Perché, per dirla come una mia collega marchigiana, dare l’opportunità ai propri figli di imparare una seconda lingua in età prescolare è un regalo prezioso? Sarebbe troppo ovvio citare la globalizzazione e le sfide lavorative che i nostri figli, volenti o nolenti, dovranno affrontare forse anche più di quanto non abbiamo dovuto fare noi.

In realtà secondo gli studi sul bilinguismo più accreditati (uno per tutti Traute Taeschner – Il Sole è Femmina – ed. Dinocroc per l’Università), l’apprendimento di una seconda lingua, qualunque essa sia, costituisce un vero e proprio arricchimento personale, in quanto l’esposizione a più codici linguistici in età prescolare mette in atto meccanismi cerebrali tali da favorire il pensiero creativo. Gli effetti derivano dalla necessità, in età assolutamente precoce, di dover giustificare l’esistenza di due “etichette” per una stessa cosa e, successivamente, dalla necessità di confrontare continuamente strutture linguistiche diverse per esprimere concetti similari o identici.

L’arricchimento appare tanto maggiore quanto più distanti sono le lingue imparate sotto il profilo dei suoni (fonetica) e della struttura (sintassi), in quanto il meccanismo di “allenamento” cui il cervello è sottoposto appare più complesso.

Al contrario, il cervello del bambino monolingue non è abituato a tutta questa “ginnastica” e per lui esiste identità assoluta tra la parola e l’oggetto. Tale convinzione “cerebrale” diventa più difficile da scalzare a mano a mano che l’età di apprendimento di una seconda lingua aumenta, tant’è che in età adulta si tende a diventare “schiavi” delle traduzioni anche laddove sarebbe possibile dedurre il significato in lingua straniera dal contesto.

E perché proprio in età prescolare, anzi ancor prima della scuola dell’infanzia?

Perché gli studi neurolinguistici hanno dato per assodato (uno per tutti il neuro-linguista Franco Fabbro) che la fascia di età in cui la funzione cerebrale dell’apprendimento del linguaggio risulta massima è proprio quella che va dalla nascita (e forse anche prima) fino ai tre anni. Alla nascita il nostro cervello distingue tutti i suoni, ad 11 settimane di vita inizia a selezionare quelli che ascolta più di frequente, perdendo la capacità di “sentire” e riprodurre gli altri.

> _Compito 1_: Quali sono tutte le parole che l'estratto della pagina riporta tra virgolette?
> _Compito 2_: Nell'estratto della pagina, a quante settimane di vita il cervello inizia a selezionare i suoni che ascolta più di frequente?

> _Elenco dei dati_:

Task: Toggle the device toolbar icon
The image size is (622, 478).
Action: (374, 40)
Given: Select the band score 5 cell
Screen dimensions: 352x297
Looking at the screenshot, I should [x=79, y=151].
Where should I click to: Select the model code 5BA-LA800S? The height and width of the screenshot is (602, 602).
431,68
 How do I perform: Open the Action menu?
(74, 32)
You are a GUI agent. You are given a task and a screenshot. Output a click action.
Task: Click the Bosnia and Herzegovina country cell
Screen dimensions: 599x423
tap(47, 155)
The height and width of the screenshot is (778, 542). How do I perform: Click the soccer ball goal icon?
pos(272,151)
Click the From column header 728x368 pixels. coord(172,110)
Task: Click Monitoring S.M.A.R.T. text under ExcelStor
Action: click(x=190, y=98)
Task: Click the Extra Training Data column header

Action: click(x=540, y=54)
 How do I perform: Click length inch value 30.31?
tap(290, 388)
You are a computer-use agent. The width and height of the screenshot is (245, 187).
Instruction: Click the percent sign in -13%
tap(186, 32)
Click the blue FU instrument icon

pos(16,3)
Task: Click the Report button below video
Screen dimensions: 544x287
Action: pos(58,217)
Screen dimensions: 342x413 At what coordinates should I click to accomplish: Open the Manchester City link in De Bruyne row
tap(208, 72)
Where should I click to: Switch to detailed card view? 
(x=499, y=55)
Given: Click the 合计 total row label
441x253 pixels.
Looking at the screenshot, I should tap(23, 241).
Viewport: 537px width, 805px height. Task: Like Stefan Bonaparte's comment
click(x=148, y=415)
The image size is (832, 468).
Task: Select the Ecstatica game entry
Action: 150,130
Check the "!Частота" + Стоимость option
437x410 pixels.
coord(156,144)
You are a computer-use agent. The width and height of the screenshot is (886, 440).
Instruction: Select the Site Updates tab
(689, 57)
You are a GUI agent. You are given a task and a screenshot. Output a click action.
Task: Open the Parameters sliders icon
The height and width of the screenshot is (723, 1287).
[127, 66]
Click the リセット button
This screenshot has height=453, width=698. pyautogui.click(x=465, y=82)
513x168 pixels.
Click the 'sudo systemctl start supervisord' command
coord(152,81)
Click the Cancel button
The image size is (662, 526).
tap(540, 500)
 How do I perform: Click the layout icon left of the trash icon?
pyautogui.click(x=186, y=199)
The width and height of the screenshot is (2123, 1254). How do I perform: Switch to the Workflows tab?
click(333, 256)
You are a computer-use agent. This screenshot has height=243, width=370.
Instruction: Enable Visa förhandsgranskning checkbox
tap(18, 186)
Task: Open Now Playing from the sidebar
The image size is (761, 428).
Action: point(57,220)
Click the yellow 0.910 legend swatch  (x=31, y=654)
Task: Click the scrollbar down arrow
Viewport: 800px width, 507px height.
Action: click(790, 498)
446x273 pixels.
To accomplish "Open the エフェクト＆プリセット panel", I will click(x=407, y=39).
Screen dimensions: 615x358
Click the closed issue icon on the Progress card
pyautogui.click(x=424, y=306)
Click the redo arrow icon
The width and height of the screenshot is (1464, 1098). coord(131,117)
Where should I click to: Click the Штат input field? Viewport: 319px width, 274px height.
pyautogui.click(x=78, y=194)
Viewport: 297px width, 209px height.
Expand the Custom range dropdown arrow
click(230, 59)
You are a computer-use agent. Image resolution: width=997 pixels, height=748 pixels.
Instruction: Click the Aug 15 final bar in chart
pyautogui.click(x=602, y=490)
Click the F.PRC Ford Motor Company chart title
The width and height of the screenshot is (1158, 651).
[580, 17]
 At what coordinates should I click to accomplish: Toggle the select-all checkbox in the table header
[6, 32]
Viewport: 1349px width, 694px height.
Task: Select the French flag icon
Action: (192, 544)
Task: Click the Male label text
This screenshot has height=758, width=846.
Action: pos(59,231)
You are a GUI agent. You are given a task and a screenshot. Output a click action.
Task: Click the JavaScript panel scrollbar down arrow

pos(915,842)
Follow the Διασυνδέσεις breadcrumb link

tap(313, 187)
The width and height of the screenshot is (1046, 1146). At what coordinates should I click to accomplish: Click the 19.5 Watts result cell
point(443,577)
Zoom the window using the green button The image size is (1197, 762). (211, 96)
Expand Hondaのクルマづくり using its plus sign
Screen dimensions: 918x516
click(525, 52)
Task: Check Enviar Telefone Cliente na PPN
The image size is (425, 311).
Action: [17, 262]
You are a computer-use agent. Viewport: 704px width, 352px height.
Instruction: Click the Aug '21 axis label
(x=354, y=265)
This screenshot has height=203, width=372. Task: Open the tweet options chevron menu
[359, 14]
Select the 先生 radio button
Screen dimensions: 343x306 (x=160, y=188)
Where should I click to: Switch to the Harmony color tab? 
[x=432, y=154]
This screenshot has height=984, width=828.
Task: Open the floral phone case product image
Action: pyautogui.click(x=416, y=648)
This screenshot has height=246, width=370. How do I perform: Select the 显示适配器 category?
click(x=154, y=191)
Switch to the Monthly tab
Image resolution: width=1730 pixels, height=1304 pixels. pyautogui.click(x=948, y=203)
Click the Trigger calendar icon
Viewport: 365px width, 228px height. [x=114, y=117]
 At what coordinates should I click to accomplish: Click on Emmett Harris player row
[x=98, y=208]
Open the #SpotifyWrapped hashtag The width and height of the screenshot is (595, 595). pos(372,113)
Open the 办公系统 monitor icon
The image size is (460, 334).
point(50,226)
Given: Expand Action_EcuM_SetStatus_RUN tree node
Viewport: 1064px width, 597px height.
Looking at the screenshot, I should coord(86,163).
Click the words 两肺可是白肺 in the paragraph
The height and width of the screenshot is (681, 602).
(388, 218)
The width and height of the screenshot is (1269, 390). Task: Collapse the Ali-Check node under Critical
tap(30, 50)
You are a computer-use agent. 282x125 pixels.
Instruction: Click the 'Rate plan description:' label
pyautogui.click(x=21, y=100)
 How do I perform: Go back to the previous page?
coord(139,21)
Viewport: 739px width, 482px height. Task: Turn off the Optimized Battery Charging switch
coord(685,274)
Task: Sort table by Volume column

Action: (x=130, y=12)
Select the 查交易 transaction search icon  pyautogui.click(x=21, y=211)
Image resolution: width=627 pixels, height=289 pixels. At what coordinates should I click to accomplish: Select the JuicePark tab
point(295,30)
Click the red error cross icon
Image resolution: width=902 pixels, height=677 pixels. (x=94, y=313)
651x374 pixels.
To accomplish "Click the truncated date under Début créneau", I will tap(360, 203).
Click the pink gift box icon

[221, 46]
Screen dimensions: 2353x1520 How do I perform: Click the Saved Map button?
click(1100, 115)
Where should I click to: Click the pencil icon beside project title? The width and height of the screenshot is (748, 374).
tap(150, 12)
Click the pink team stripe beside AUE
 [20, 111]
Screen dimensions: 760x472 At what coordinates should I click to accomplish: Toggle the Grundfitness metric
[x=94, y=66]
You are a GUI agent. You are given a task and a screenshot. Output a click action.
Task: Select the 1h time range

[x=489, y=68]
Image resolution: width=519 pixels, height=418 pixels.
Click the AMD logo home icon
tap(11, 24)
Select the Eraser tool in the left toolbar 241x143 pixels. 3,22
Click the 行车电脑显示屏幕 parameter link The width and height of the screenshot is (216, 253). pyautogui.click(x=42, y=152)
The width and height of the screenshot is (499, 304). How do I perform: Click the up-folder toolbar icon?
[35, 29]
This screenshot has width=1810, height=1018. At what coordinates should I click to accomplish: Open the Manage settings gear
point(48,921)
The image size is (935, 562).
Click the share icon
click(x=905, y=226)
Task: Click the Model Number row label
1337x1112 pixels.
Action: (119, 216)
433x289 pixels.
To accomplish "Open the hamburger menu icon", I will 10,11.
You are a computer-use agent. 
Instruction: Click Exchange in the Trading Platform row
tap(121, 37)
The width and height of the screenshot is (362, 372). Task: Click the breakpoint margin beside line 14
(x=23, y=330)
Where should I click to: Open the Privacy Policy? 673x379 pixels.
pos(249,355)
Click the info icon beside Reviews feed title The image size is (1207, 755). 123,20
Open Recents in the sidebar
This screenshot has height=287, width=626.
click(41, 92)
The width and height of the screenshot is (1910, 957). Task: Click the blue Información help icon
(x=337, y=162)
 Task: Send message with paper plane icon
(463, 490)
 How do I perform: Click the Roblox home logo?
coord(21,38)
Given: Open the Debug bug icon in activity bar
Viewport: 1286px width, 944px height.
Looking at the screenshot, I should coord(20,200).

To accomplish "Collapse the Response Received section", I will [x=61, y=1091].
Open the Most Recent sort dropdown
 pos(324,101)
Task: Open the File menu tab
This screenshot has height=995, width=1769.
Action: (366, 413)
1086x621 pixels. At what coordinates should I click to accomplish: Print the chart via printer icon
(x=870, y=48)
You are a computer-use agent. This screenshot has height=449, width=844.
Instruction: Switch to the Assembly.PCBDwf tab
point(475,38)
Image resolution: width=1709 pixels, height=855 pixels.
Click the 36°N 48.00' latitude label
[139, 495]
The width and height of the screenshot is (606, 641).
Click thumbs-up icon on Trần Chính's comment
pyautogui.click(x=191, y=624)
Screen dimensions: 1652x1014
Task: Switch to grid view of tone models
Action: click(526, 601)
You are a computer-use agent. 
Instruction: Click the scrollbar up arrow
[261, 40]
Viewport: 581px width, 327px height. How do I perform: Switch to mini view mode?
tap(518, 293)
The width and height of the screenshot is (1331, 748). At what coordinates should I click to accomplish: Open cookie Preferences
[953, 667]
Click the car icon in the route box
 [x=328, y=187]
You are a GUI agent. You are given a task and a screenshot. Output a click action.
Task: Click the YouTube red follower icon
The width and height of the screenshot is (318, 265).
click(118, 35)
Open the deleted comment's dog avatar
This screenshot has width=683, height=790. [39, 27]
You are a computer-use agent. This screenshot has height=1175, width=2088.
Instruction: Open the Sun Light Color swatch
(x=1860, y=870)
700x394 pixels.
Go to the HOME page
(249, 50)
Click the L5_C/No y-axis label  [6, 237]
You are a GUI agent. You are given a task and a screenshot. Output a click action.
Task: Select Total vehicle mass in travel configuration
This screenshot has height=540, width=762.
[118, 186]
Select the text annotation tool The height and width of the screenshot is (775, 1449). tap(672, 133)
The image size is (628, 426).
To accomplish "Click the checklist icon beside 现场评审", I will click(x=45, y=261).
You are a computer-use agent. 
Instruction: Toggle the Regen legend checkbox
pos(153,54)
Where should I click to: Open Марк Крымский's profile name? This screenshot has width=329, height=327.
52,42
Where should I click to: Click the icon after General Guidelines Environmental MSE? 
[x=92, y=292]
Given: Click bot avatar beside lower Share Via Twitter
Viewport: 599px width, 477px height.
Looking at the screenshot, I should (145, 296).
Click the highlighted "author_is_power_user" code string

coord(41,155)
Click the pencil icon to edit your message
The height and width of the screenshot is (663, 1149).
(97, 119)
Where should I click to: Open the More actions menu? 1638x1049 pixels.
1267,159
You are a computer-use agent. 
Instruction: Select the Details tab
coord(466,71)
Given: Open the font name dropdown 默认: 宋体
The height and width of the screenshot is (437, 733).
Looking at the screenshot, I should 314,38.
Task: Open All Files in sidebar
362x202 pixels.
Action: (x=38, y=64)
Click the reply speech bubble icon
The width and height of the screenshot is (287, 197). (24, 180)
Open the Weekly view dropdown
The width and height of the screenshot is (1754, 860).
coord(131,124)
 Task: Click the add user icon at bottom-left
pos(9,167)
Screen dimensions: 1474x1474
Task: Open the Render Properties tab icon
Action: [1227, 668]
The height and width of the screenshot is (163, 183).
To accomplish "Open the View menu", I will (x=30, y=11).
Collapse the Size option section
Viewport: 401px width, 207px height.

> _Risultato del compito 1_:
etichette
allenamento
ginnastica
cerebrale
schiavi
sentire

> _Risultato del compito 2_: A 11 settimane di vita.